200+ Students Donate Blood At Interact Blood Drive

February 3, 2014

Stanford+Blood+Center+staff+attends+to+student+donors+during+2nd+period.

Stanford Blood Center staff attends to student donors during 2nd period.

They want your blood. Well, maybe just a pint of it…

On Friday, January 31, from 7:30 a.m. to 2:00 p.m., Club Interact hosted its annual blood drive in Lincoln’s small gym. The drive, sponsored and carried out by Stanford’s medical center, drew more than 200 blood donors.

Ms. Thai, Interact Club adviser, said, “We have 200-plus signed up to donate. There’s students, teachers, and community people.”

The event required a lot of leg work and coordination to make sure everything ran smoothly. “They [Stanford] were here at 6:15 and we were here at 6:00 to set up,” Ms. Thai said.

Interact Club members were excused from a couple of class periods to help out as runners, assistants to the medical staff, escorts, and also to run the donor recovery area. Justin Jio, sophomore, stated about his job, “what our role is, is to get all the supplies the medical people need, and also to escort the students over to the recovery table so they don’t faint.”

Students who signed up to donate were pulled out from their regular schedule for one class period. In the gym, they queued up in a back waiting room, then were called by staff to go into one of six blue cubicles for a consultation to make sure they were eligible to donate and aware of any risks. If all checked out, the student was led to a half-circle of about thirteen donation chairs.

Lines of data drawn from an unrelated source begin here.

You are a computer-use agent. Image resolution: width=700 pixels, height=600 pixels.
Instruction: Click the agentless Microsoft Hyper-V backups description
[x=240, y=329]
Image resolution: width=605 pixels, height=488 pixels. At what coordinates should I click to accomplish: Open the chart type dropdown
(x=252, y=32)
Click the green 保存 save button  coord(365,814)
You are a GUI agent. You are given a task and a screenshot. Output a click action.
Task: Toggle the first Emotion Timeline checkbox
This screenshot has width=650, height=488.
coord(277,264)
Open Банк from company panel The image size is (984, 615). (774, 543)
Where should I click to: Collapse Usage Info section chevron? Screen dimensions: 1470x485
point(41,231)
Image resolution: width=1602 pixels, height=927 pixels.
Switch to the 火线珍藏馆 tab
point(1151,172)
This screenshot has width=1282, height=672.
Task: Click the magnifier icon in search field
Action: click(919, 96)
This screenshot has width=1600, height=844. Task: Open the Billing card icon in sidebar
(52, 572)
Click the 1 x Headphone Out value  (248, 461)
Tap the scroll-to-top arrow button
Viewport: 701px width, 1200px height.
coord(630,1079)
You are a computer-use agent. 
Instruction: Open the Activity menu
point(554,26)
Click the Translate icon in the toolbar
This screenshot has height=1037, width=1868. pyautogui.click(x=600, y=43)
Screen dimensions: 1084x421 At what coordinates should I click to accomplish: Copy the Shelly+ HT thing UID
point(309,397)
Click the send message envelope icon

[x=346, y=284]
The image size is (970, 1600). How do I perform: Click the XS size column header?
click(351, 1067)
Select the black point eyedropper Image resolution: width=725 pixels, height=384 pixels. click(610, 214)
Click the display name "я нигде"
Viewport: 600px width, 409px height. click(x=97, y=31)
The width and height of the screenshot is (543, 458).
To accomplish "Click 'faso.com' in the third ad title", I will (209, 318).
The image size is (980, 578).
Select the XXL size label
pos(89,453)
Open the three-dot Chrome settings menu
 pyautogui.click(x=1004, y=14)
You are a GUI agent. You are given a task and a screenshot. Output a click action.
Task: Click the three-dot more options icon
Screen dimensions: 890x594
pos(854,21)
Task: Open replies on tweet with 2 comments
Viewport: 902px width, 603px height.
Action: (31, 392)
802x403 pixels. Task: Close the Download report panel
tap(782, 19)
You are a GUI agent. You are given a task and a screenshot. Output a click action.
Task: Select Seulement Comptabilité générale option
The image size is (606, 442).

Then came the needles. A medical staff member selected a vain in each participant’s arm, drawing out one “unit,” or pint, of blood, with the actual drawing of blood only lasting about 15 minutes. After they finished, students were provided with refreshments such as popcorn and cookies and given time to recover from the (literally) draining experience so they could resume their daily activities without a hitch.

Alisala Nunes, freshman and Interact volunteer, commented, “they give blood and lose some nutrients from that, so we have to bring their blood sugar back up by giving them sugary food.”

The prospect of having a needle jabbed into your arm can be frightening at first, even if you have done it before. Amanda Pipkin, senior and second-time donor, said about her experience, “it was a little bit scary, but not much. I would do it again because I want to help people.”

Zachary Pardo, also a senior, said, “it was not that bad. The worst part is the anticipation.” Pardo, like Pipkin, had participated in the Blood Drive in previous years.

Though for some, it was the first time donating blood. Stephanie Peña, senior, was all new to the experience. She admitted, “the needle, it kind of freaked me out, it was huge.”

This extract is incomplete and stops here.